You guys manage to turn any thread into a fucking shit tip, congratulations for being the most dramatic killjoys on the internet.
Now, advice:
I've been in relationships with obsession on each end of the relationship, I've been obsessed over a girl and I've had it back and what I can say is that obsession never works out for either of the pair. She'll end up being over-clingy, annoying, frustrating and overall just a pain in the ass if she's very obsessive over you. Don't fuck and chuck, although I'm not sure of your age, if you're 13 or younger you're unlikely to do this anyways but the point is don't be a little fuckboy, if you're into the obsessive stuff then sure, go out with her just prepare for the four consequences I previously listed.
Here's a section of an article I found that pretty much perfectly describes this.

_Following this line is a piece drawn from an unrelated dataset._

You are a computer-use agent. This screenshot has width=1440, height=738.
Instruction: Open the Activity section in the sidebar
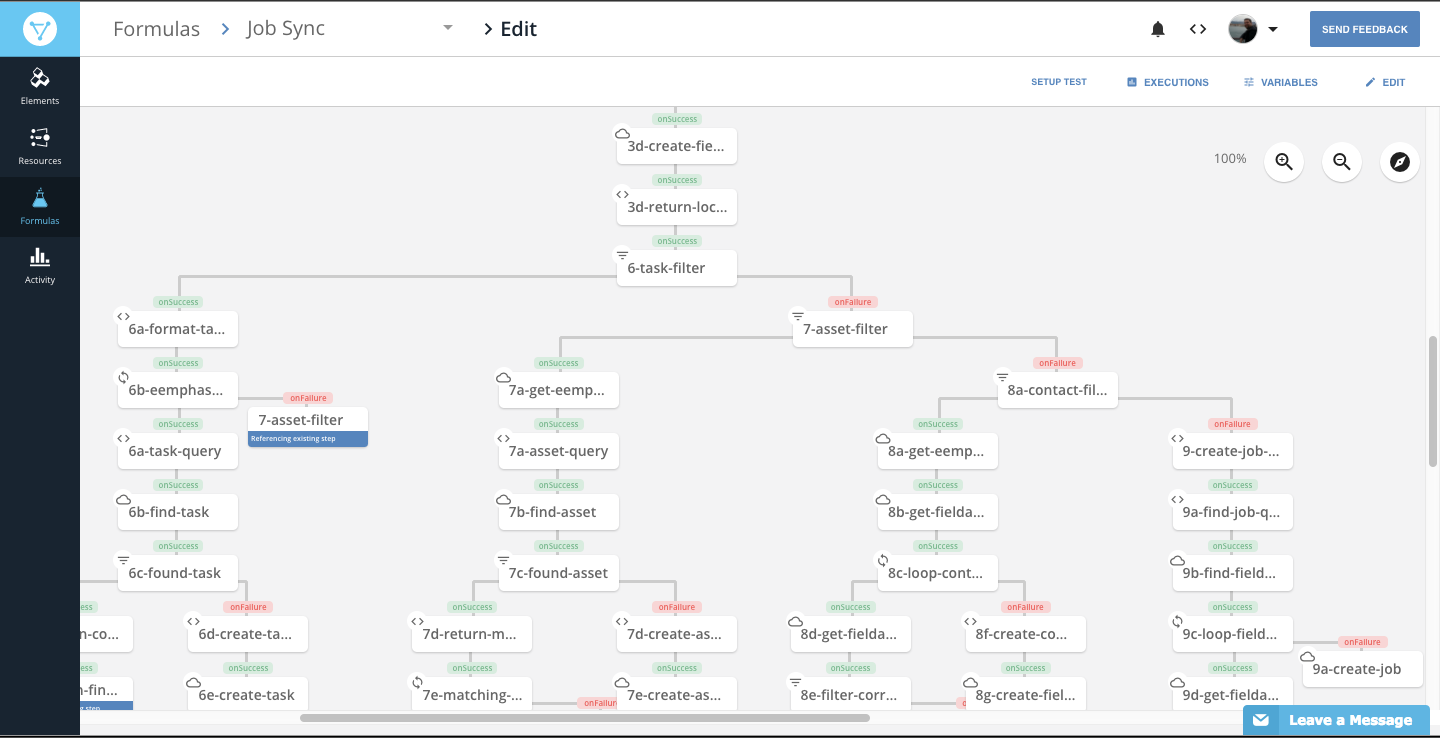(39, 265)
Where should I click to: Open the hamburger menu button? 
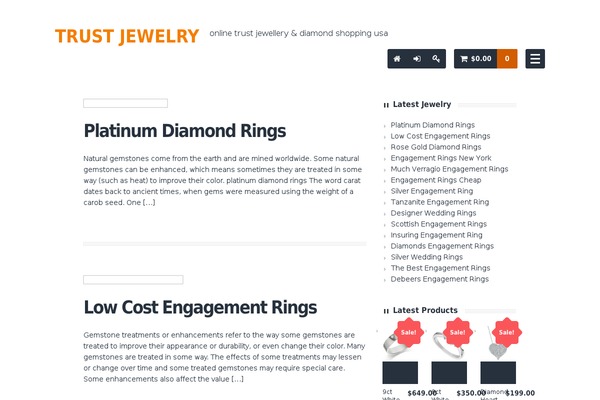click(535, 59)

What do I mean by love and fixation?
Well, when you love someone, it is pretty effortless. It is true and pure – you don’t need them to be any certain way. Heck, you don’t even need them to be your boyfriend or lover. You just simply enjoy them as a person and you’re happy with them just being who they are. You don’t need to possess them. You don’t need a title from them. You just love having them in your life and they love being in yours, whether it’s as friends, as lovers, or as life partners.
Again, I have to emphasize that it’s effortless and characterized by you just simply enjoying each other. You really “get” each other. You laugh together. You don’t need them, but rather, you just enjoy them.
That’s love. That’s compatibility.
Fixation, on the other hand, does not feel pleasant. It does not feel good, but it does feel very urgent, very important, and very stressful.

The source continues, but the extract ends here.